This post was done in partnership with Stonewall Kitchen, who sponsored this post by providing the compensation and ingredients used for this post. As always all thoughts and opinions are my own — thank you for supporting the brands that help Hummingbird High keep running!

Although Instagram gets a lot of criticism today for its ever-changing algorithm (especially from creatives, business persons, and other various folks like me who make a living from it), there are some aspects of the app that I really appreciate. To wit — I love Instagram Stories, which allows me direct access to your thoughts, comments, and general feelings as I bake in the kitchen. As much as I love sharing the final products on my blog, I feel like it doesn't do enough justice to the actual work involved: the various trial runs that failed, the sunken versions that came before it, the sink full of dishes, the flour on the kitchen floor. Instagram Stories is a way to let you guys in on all that, and to assure everybody that although everything looks perfect on the feed, my kitchen probably looks a lot like yours whenever you take on a recipe. Or maybe even worse, lol.

One of my favorite things about Instagram Stories is the polling feature, which allows me to get feedback from you guys in real time.
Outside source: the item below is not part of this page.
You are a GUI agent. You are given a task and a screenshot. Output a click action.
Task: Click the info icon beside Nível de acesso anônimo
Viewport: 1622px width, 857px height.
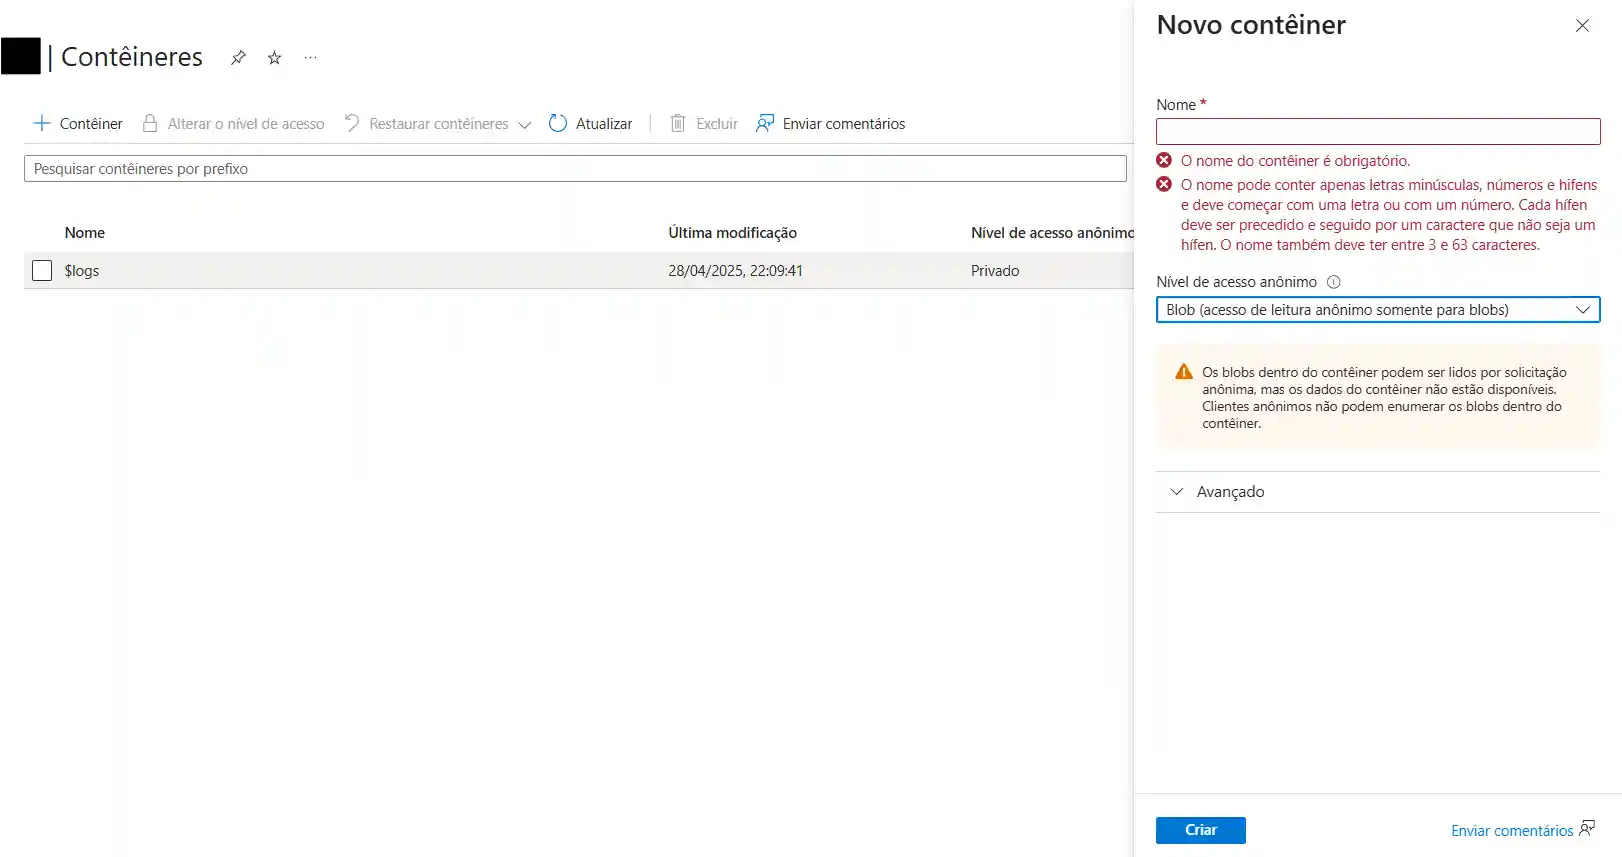tap(1333, 282)
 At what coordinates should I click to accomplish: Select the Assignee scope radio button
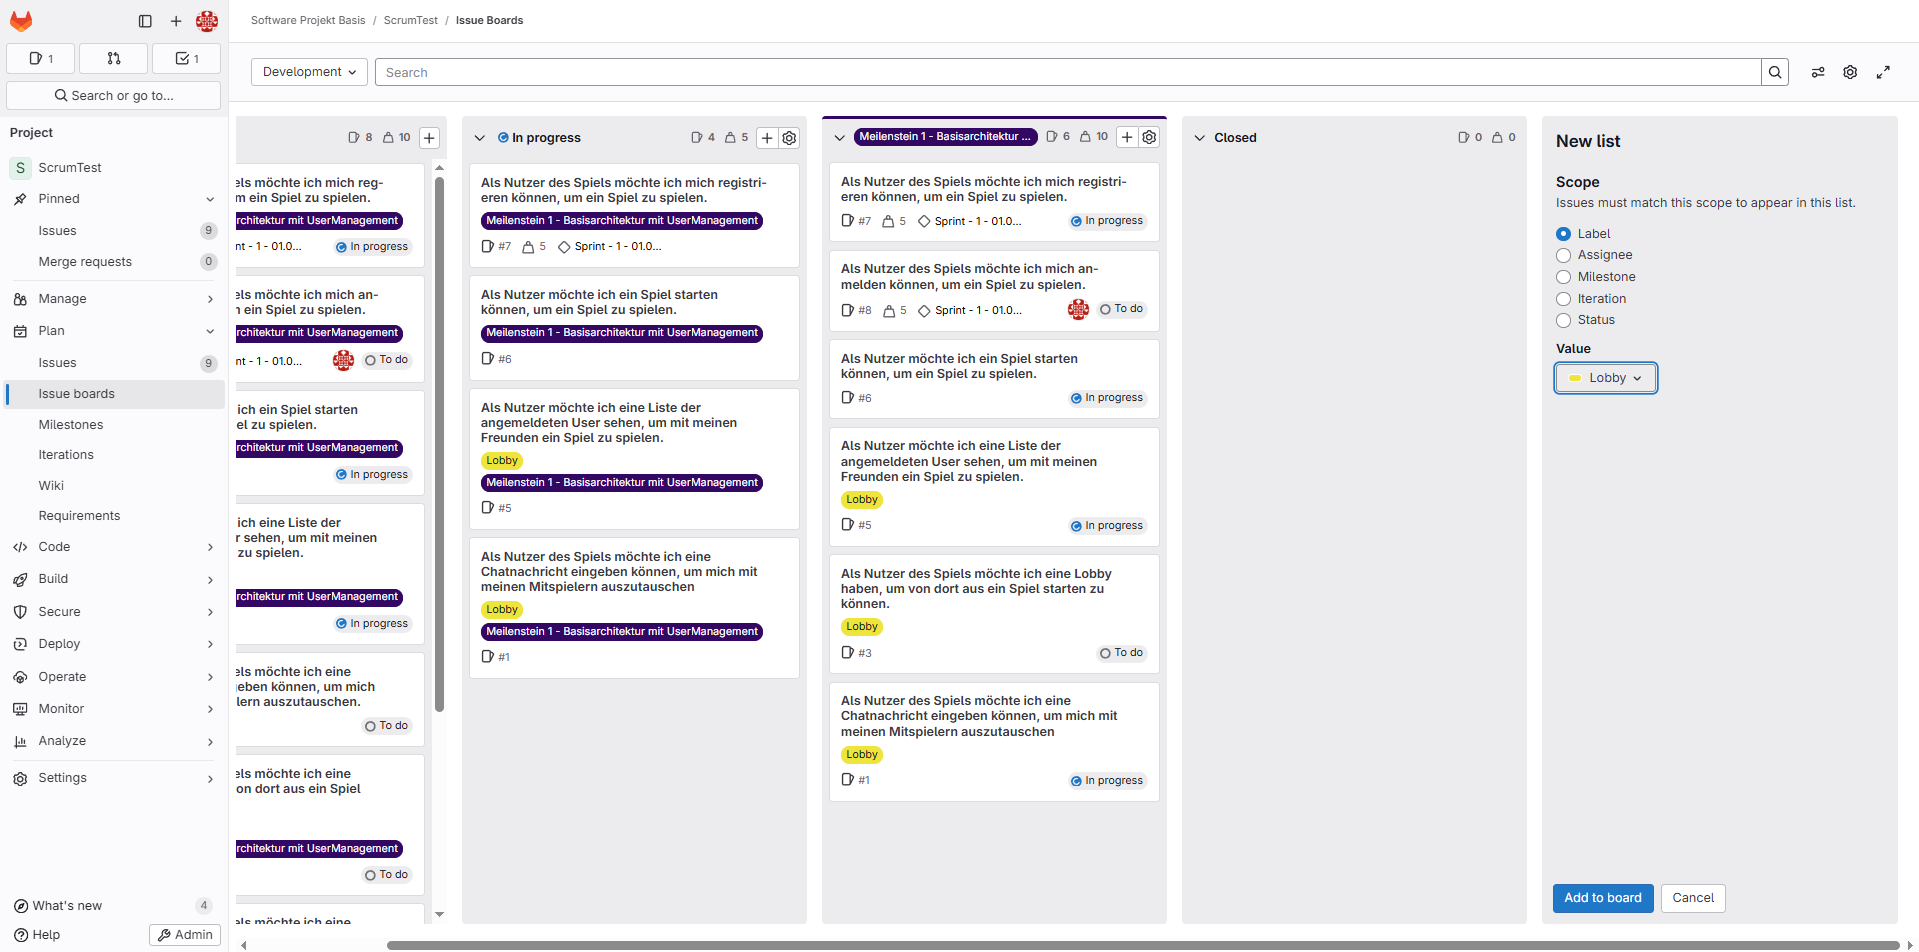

Take this weekend, when I was developing a quick-and-easy 4th of July recipe with some of my favorite Stonewall Kitchen jams. After publishing a complicated (but totally worth it 😜) American Flag cake recipe, I figure you guys would want something a little easier for your day off celebrations. My initial recipe idea was for some star-shaped pop tarts, made with some store-bought puff pastry dough and stuffed silly with Stonewall Kitchen almond butter and raspberry jam.
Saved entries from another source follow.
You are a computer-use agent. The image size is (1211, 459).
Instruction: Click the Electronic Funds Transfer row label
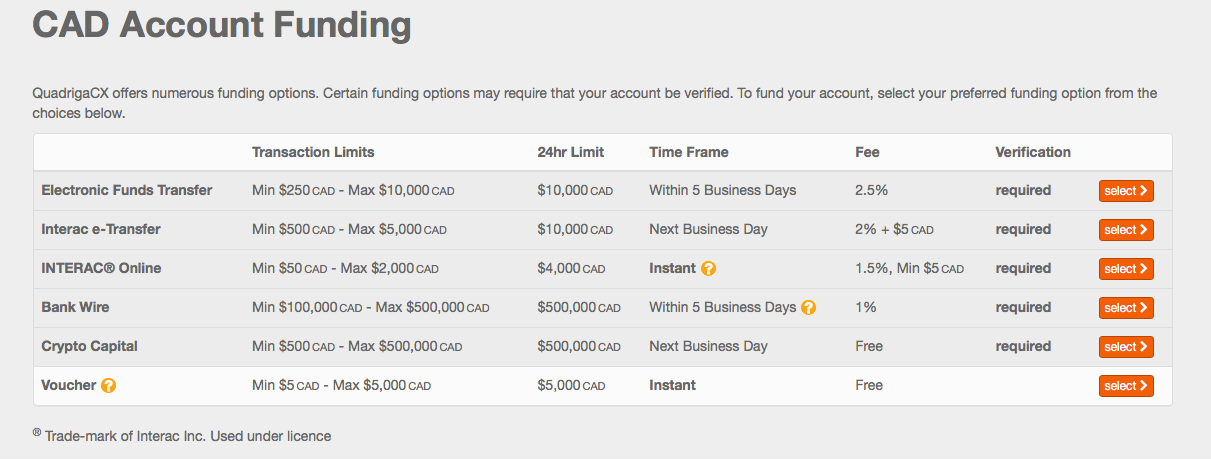coord(127,190)
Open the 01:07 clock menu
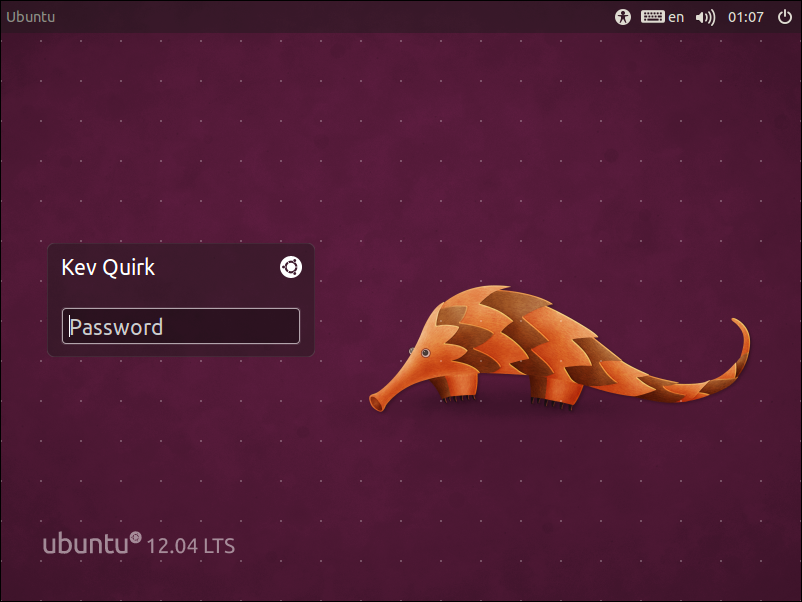The height and width of the screenshot is (602, 802). (x=746, y=17)
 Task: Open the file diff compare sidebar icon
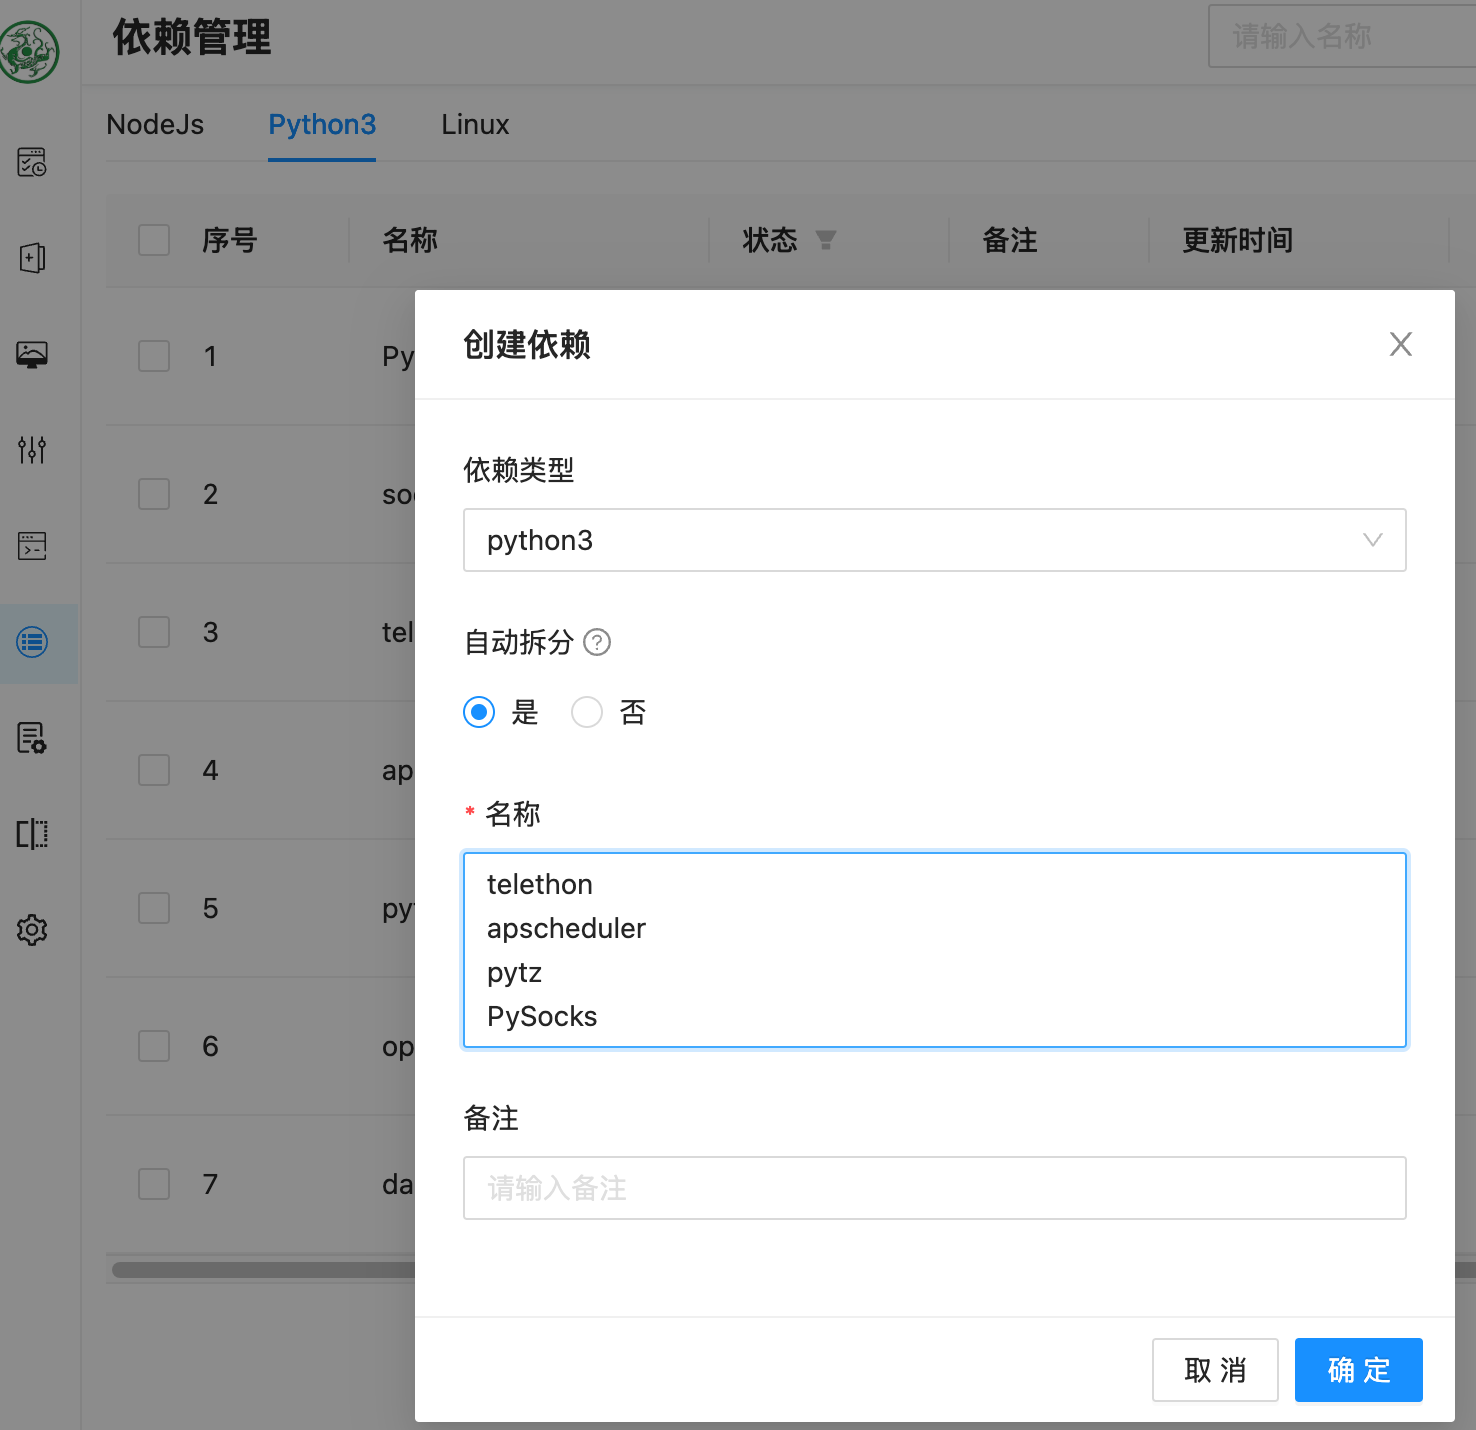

But when I opened my freezer to thaw the puff pastry dough, I saw some almond flour I'd forgotten about and a light bulb went off in my head: almond always works wonderfully with raspberries, and I was more in a cookie kind of mood anyway. I ended up baking both the pop tarts AND the cookies, asking you all which you preferred via Instagram Stories (the story is still up on my profile — be sure to click the story titled "tart vs cookie"!). I couldn't decide either, since both were plenty tasty to me.

And while the initial results were split evenly (literally 50% off you voted for the tarts, while the other 50% voted for the cookies), I was surprised by the surge of people who changed their minds in the next frame after I showed the cookies filled with jam and topped with confectioners' sugar. Over 10,000 of you guys (!!!) voted that you preferred the cookies (which is funny, since only about 2,000 people voted in the initial tarts vs. cookies poll in the first place), with a good portion of the folks who initially wanted pop tarts flipping over to the cookies. Nobody can resist those shiny, jammy centers it seems.

So, without further ado — red, white, and blue jammy almond linzer cookies, just in time for 4th of July!!! The red in the recipe is Stonewall Kitchen's Seedless Raspberry Jam, and the blue is Stonewall Kitchen's Wild Maine Blueberry Jam, which I love for its texture (you can see actual blueberries in it!) and contrasts wonderfully with the beautifully smooth raspberry jam. Enjoy!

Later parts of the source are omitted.